# PAGE EXTRACT
* * * * * * * * *

White House National-Security Adviser Jake Sullivan said the U.S. would not immediately issue “threats” to China regarding an investigation into the origins of the coronavirus pandemic, in an interview on CNN’s State of the Union on Sunday.
Host Dana Bash asked Sullivan whether the U.S. would “take action to increase the pressure” on China if that country continues to bar access to investigators. Bash noted that “we still don’t know whether the coronavirus developed naturally or came from a lab in Wuhan.”
Natl. Security Adviser Jake Sullivan says the US is working with the international community to investigate the origins of Covid-19, despite China stonewalling.
“We’re not going to simply accept China saying no.” #CNNSOTU pic.twitter.com/aNTm7eWAFc
— CNN Politics (@CNNPolitics) June 20, 2021
Sullivan said the Biden administration is working on the issue on “two tracks,” first by working on an intelligence-community assessment of the origins of the pandemic, and the second through an international investigation led by the World Health Organization.
“President Biden has rallied democratic partners to say there must be access to China, to be able to get the data necessary to understand what happened here,” Sullivan said. “We are not at this point going to issue threats or ultimatums. What we’re going to do is continue to rally support in the international community. And if it turns out that China refuses to live up to its international obligations, we will have to consider our responses at that point.”
In similar comments to Fox News, Sullivan said China faced the threat of “isolation in the international community” if it refuses to cooperate with a probe into the pandemic’s origins.
The Biden administration’s insistence on working with the WHO comes after the organization faced criticism for apparent deference to China during the early days of the outbreak. Former CDC director Robert Redfield said the organization was “highly compromised” during its initial efforts.
“Clearly, they were incapable of compelling China to adhere to the treaty agreements that they have on global health, because they didn’t do that,” Redfield told Fox News last week. “Clearly, they allowed China to define the group of scientists that could come and investigate.”
However, while a WHO team concluded a lab leak was not a likely cause of the pandemic, WHO director-general Dr. Tedros Adhanom Ghebreyesus called for further investigation of the theory.
“Although the team has concluded that a laboratory leak is the least likely hypothesis, this requires further investigation, potentially with additional missions involving specialist experts, which I am ready to deploy,” Tedros said in March of this year.

* * * * * * * * *

# ENTRIES SHOWN
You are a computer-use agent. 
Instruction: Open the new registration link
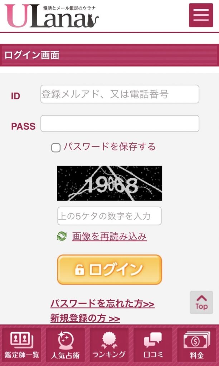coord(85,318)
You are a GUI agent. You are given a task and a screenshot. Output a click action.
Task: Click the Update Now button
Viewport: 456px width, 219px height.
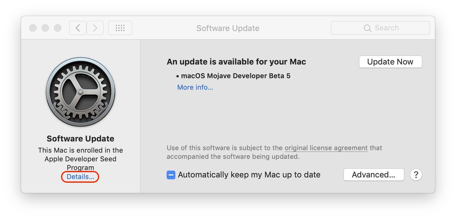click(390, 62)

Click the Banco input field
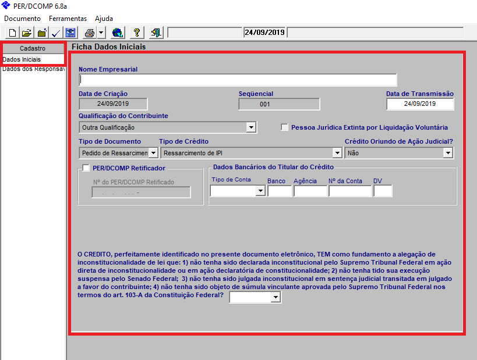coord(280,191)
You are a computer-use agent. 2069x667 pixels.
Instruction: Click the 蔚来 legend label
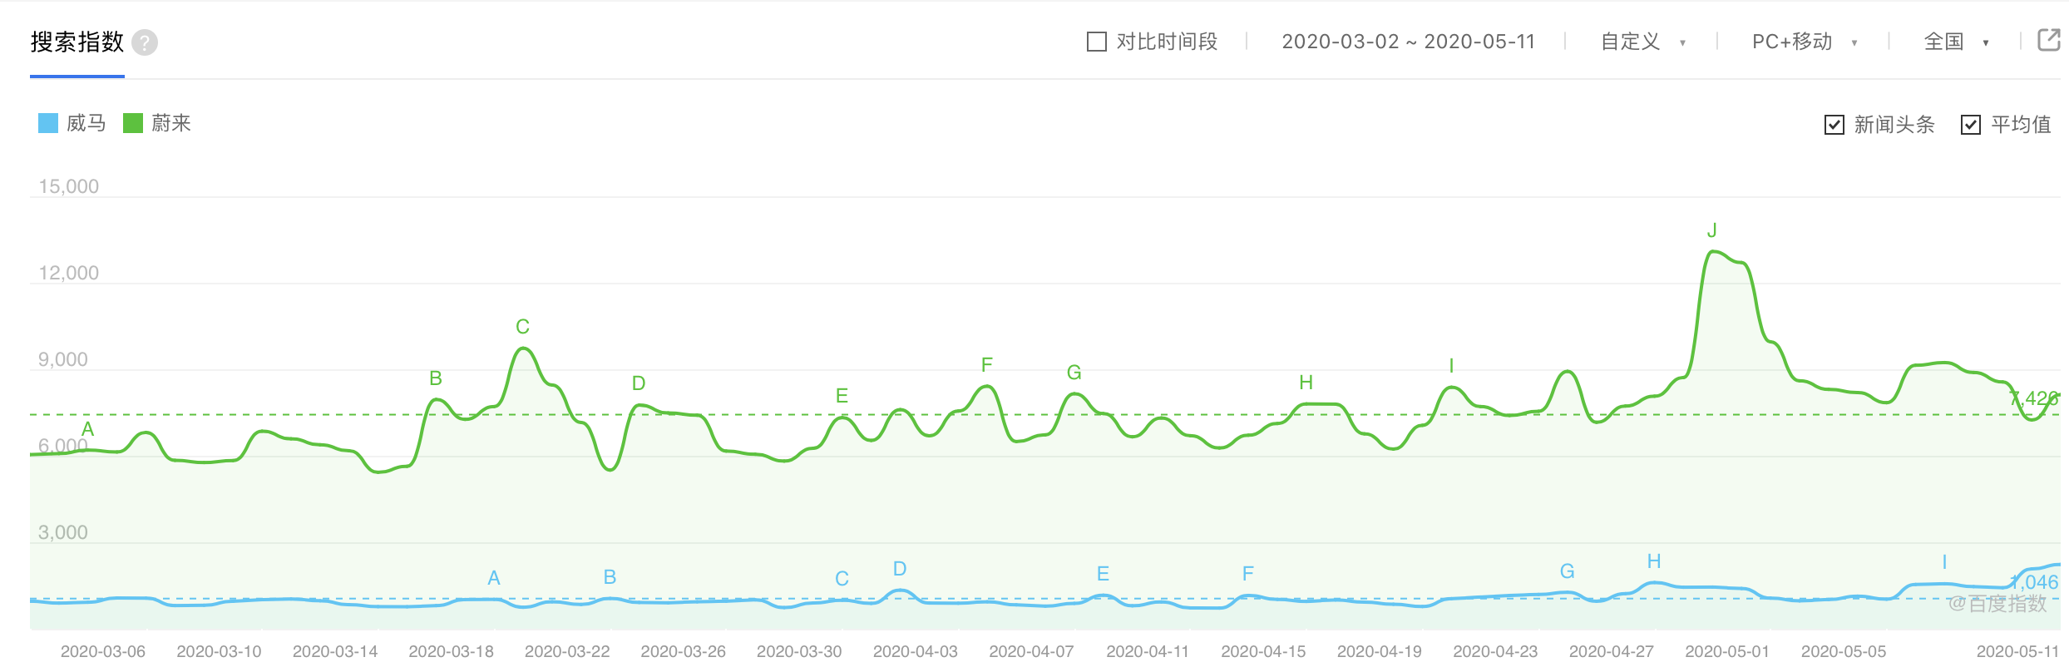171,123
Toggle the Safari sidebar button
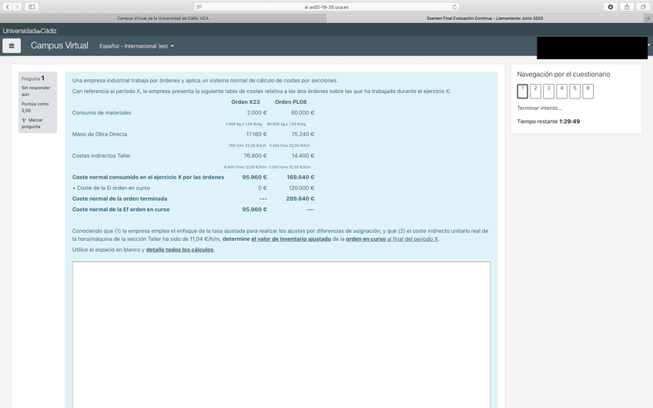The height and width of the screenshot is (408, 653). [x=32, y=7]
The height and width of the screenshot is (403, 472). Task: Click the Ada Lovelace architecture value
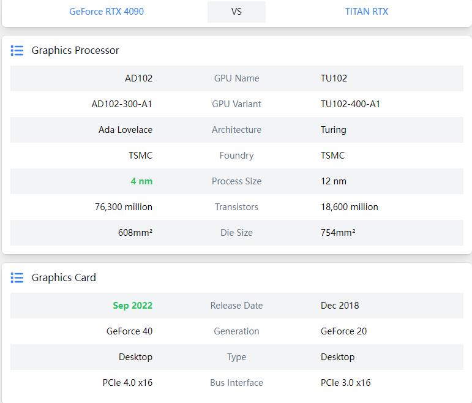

* * * * * * * * *

# PROBLEMS TO SOLVE
**a)** Using the Sullivan article, decide whether each statement agrees with it, answering yes or no and quoting the words that decide it: (i) Sullivan said the U.S. would issue an ultimatum to China right away; (ii) one of the administration's two tracks is an international investigation led by the World Health Organization; (iii) Robert Redfield made his remarks about the WHO to CNN.
**b)** Name every person the Sullivan article mentions by name.
**c)** Repeat the passage of the Sullivan article starting with "In similar comments" and going on through "the pandemic’s origins.".
The items are separate material and have no connection to the Sullivan article.

# RESPONSES TO THE EXERCISE
**a)**
(i) No: "We are not at this point going to issue threats or ultimatums."
(ii) Yes: "the second through an international investigation led by the World Health Organization."
(iii) No: "Redfield told Fox News last week."

**b)** Jake Sullivan, Dana Bash, President Biden, Robert Redfield, Dr. Tedros Adhanom Ghebreyesus

**c)**
In similar comments to Fox News, Sullivan said China faced the threat of “isolation in the international community” if it refuses to cooperate with a probe into the pandemic’s origins.